WHAT NEEDS TO BE DONE: Copy the rows word for word, beginning at the line that contains "Ok (1148, 688)" and stopping after the line that contains "VR BW Gallery (54, 222)".

-------- INPUT DATA

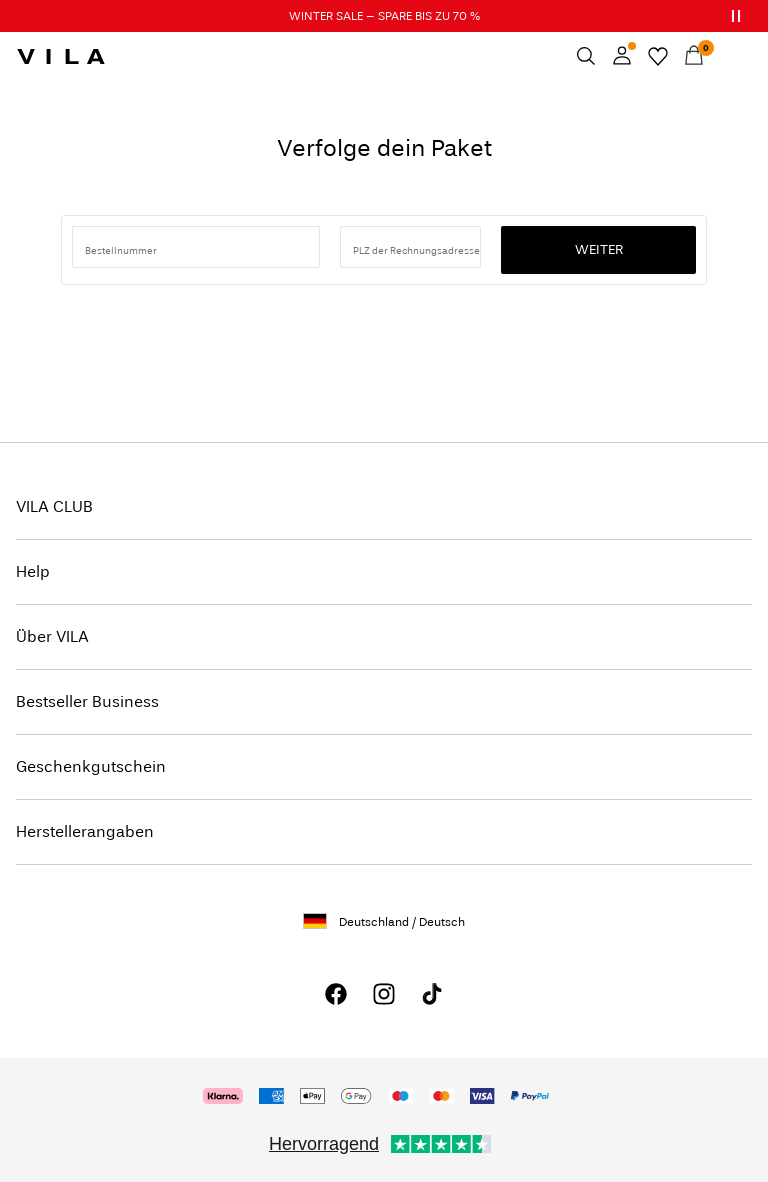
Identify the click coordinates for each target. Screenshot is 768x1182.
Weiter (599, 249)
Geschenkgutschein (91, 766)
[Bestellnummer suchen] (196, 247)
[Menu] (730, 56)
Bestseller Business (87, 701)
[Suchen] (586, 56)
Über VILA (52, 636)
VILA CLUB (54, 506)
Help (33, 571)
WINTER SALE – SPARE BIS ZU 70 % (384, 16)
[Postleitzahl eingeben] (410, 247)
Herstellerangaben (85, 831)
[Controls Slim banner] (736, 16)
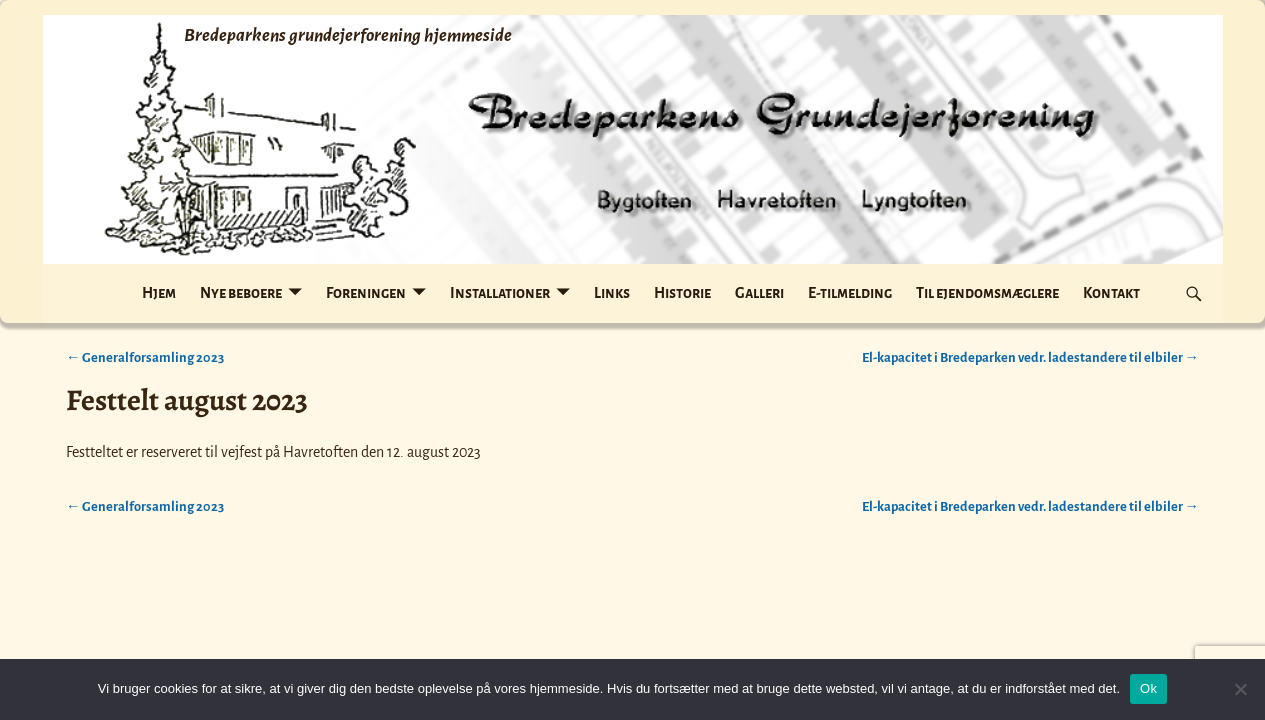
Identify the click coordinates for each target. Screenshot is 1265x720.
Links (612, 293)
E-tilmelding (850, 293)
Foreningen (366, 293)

----------------
-------- INPUT DATA

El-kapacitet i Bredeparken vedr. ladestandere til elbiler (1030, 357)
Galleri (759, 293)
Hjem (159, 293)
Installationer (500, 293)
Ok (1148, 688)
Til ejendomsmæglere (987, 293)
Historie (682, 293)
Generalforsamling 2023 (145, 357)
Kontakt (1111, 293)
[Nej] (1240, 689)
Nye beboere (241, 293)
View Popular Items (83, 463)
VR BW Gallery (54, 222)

----------------

TASK RESULT:
Ok (1148, 688)
Til ejendomsmæglere (987, 293)
Historie (682, 293)
Generalforsamling 2023 (145, 357)
Kontakt (1111, 293)
[Nej] (1240, 689)
Nye beboere (241, 293)
View Popular Items (83, 463)
VR BW Gallery (54, 222)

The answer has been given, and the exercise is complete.